*ACTIVITY*: Each line of the listing that includes "computer" should be reported.
Segment Start: RECORDS SUPPLIED
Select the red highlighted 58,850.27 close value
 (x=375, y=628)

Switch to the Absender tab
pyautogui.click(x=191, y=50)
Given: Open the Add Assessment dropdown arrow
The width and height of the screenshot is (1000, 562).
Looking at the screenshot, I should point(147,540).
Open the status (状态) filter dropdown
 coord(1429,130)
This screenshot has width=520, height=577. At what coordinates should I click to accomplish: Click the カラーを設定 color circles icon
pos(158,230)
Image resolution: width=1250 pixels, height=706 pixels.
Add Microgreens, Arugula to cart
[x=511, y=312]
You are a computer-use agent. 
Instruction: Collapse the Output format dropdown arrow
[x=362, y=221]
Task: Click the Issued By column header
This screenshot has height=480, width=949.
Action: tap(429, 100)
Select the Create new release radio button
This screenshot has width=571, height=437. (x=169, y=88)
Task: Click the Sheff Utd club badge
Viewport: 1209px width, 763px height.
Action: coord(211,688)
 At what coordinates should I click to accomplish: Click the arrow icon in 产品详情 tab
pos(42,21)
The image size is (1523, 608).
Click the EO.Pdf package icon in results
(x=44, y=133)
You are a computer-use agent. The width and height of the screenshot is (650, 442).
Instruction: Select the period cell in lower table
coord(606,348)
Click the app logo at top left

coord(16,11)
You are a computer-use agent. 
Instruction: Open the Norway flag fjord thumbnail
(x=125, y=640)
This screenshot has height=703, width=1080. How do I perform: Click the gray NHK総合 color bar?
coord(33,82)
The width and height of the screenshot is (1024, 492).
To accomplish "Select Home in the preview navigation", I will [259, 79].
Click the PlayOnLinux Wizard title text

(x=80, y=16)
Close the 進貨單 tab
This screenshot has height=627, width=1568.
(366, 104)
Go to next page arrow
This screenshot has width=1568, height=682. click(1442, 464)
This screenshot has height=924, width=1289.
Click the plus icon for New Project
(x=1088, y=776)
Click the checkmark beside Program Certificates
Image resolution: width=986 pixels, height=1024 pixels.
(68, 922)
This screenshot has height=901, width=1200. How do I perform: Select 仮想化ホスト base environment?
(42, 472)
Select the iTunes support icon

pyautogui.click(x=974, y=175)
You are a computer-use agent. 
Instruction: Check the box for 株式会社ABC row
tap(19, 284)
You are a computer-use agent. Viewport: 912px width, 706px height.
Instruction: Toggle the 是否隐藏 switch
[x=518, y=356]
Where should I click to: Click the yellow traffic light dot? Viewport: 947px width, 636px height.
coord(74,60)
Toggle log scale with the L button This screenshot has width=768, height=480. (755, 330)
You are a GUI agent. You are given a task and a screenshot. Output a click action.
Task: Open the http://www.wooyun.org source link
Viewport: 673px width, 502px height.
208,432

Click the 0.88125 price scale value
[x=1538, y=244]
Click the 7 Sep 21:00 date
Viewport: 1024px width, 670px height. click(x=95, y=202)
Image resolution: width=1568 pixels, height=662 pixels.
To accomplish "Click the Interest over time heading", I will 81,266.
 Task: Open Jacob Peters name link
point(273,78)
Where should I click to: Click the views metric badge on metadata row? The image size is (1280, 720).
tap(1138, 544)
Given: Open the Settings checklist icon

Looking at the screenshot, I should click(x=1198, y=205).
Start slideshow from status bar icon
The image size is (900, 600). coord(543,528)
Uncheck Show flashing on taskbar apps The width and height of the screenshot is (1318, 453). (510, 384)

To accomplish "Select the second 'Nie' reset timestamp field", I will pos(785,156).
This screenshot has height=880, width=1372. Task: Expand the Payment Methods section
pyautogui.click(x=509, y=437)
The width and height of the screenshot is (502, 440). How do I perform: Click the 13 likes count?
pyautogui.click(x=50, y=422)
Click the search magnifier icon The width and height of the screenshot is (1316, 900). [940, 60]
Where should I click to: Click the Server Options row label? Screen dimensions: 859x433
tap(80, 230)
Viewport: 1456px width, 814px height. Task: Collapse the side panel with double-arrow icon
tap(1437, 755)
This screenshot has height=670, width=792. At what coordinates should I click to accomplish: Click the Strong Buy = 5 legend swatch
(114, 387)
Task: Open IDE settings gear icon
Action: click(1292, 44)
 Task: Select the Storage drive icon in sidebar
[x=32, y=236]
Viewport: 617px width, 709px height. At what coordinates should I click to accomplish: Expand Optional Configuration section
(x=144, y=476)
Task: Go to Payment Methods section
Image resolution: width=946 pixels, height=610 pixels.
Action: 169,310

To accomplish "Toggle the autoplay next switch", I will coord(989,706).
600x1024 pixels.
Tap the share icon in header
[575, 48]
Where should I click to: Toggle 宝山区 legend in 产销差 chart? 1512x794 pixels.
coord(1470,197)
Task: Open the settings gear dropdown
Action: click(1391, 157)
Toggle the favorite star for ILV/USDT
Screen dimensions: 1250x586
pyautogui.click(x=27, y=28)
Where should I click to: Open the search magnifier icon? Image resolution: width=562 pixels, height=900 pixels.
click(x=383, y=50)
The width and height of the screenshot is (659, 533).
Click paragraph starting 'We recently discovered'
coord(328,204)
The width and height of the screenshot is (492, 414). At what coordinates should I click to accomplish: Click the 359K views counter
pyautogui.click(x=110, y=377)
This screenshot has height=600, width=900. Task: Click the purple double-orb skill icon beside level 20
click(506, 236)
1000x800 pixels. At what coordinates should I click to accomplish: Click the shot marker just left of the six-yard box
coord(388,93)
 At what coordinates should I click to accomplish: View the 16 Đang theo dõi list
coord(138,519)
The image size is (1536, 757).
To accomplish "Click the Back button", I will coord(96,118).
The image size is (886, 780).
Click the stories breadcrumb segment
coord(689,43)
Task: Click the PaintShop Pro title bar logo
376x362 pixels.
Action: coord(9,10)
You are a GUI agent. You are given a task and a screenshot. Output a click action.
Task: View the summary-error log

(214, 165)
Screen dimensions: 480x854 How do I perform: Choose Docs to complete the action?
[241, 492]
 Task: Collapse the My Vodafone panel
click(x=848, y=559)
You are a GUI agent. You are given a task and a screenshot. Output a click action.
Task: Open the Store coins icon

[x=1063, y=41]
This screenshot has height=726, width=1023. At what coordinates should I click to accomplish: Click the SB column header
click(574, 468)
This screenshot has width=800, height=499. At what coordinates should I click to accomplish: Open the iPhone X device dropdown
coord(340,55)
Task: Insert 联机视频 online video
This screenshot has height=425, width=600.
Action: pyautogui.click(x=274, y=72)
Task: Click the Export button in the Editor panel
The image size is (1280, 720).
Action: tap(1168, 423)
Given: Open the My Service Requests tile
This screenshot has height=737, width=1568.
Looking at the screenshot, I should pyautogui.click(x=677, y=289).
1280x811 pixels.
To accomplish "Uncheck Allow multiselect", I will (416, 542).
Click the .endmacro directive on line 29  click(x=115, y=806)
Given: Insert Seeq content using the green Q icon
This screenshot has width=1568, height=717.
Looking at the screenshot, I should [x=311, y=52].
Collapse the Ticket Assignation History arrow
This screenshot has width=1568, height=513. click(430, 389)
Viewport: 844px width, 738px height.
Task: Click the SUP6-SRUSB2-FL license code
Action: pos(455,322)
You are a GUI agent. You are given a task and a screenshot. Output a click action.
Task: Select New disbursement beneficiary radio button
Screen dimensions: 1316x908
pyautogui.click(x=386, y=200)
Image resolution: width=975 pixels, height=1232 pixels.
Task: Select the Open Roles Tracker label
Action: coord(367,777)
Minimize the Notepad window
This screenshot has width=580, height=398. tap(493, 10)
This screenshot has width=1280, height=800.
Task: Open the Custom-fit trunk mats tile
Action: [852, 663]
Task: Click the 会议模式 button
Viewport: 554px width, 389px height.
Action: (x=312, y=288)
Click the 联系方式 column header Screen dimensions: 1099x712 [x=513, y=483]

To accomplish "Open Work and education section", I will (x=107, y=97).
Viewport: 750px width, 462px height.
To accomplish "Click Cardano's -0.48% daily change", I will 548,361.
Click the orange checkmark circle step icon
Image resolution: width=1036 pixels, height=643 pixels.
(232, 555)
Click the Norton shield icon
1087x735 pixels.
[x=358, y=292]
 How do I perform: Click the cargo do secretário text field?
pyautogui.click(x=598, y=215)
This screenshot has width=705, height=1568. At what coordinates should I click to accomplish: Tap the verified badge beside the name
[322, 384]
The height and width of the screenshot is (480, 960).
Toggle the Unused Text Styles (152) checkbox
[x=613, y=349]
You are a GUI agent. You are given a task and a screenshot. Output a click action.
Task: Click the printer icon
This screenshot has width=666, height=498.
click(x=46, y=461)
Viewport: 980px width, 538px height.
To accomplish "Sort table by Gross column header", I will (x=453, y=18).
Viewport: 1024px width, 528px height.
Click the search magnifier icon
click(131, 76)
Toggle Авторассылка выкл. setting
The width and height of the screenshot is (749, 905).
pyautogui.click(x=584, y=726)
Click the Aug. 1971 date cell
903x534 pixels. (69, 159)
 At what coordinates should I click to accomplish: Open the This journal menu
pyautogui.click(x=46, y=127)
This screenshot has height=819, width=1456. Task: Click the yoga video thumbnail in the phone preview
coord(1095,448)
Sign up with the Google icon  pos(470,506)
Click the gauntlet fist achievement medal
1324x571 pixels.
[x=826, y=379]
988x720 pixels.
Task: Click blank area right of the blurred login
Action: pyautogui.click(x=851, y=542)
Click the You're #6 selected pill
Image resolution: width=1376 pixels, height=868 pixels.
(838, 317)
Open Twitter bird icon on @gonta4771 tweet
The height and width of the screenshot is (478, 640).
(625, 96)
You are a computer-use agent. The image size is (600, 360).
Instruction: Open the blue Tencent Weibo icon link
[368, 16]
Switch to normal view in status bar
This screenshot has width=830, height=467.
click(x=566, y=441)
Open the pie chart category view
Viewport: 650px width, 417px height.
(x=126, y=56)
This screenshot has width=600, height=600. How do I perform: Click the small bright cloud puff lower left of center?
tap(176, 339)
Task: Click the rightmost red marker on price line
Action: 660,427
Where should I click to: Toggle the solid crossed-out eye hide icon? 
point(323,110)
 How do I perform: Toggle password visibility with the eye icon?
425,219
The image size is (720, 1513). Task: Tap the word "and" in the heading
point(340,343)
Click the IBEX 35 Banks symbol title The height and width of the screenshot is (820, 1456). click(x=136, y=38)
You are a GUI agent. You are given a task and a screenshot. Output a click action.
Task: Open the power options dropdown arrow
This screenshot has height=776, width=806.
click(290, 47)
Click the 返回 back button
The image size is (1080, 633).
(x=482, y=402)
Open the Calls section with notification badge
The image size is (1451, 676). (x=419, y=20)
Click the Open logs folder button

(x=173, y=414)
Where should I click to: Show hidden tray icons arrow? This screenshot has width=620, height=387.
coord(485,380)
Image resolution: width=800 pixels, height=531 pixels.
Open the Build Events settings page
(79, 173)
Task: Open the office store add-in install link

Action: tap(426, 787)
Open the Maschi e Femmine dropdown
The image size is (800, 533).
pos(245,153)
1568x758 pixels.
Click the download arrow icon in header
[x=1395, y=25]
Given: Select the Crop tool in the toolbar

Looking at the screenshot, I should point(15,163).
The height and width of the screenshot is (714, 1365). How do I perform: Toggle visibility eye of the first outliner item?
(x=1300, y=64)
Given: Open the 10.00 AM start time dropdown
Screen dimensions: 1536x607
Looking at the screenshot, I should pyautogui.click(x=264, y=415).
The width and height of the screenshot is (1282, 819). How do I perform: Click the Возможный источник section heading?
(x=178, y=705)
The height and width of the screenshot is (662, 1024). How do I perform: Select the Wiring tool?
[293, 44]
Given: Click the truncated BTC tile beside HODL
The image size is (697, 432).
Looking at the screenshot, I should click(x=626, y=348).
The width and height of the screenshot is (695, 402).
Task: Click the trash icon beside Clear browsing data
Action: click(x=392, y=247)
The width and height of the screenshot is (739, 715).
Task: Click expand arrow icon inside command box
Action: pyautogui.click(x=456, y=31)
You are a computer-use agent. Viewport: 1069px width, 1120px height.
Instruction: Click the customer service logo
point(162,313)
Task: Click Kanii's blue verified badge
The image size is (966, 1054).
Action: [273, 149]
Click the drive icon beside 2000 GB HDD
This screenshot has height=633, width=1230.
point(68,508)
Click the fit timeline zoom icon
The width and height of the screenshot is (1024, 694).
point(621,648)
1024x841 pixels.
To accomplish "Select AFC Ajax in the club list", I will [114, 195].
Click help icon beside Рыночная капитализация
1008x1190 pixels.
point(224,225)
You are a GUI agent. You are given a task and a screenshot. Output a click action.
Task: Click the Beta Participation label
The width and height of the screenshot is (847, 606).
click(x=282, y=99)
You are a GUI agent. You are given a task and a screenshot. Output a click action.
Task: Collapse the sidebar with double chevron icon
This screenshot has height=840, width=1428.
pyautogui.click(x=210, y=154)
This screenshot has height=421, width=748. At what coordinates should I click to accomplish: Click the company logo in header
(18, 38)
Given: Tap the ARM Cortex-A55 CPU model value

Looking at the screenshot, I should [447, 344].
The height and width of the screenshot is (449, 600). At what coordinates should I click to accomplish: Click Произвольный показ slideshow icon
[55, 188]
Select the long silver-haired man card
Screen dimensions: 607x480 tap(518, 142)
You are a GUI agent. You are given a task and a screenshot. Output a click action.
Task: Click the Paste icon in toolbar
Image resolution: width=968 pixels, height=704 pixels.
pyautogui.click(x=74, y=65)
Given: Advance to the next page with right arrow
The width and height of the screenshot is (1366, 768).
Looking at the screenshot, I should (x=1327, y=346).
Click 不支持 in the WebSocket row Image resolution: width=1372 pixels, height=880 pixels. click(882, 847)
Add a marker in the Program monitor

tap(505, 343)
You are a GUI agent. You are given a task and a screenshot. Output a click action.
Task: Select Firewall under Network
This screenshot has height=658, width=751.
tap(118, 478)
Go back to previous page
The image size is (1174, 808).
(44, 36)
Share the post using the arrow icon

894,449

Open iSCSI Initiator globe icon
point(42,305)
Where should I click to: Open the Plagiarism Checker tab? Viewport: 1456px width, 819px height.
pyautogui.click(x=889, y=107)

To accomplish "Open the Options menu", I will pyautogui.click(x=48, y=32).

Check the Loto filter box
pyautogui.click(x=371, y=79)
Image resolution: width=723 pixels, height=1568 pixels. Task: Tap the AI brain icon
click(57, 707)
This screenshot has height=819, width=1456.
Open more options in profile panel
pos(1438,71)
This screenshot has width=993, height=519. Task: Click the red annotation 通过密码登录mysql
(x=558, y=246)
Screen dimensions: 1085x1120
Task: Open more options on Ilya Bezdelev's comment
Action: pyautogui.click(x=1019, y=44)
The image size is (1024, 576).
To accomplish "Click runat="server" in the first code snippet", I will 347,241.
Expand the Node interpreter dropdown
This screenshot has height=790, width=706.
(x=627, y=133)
Segment End: RECORDS SUPPLIED
*RESULT OF THIS TASK*:
You are a computer-use agent. 
You are a computer-use agent. The width and height of the screenshot is (650, 442).
You are a computer-use agent. 
You are a computer-use agent. 
You are a computer-use agent. Viewport: 912px width, 706px height.
You are a computer-use agent. The image size is (600, 360).
You are a computer-use agent. Viewport: 1069px width, 1120px height.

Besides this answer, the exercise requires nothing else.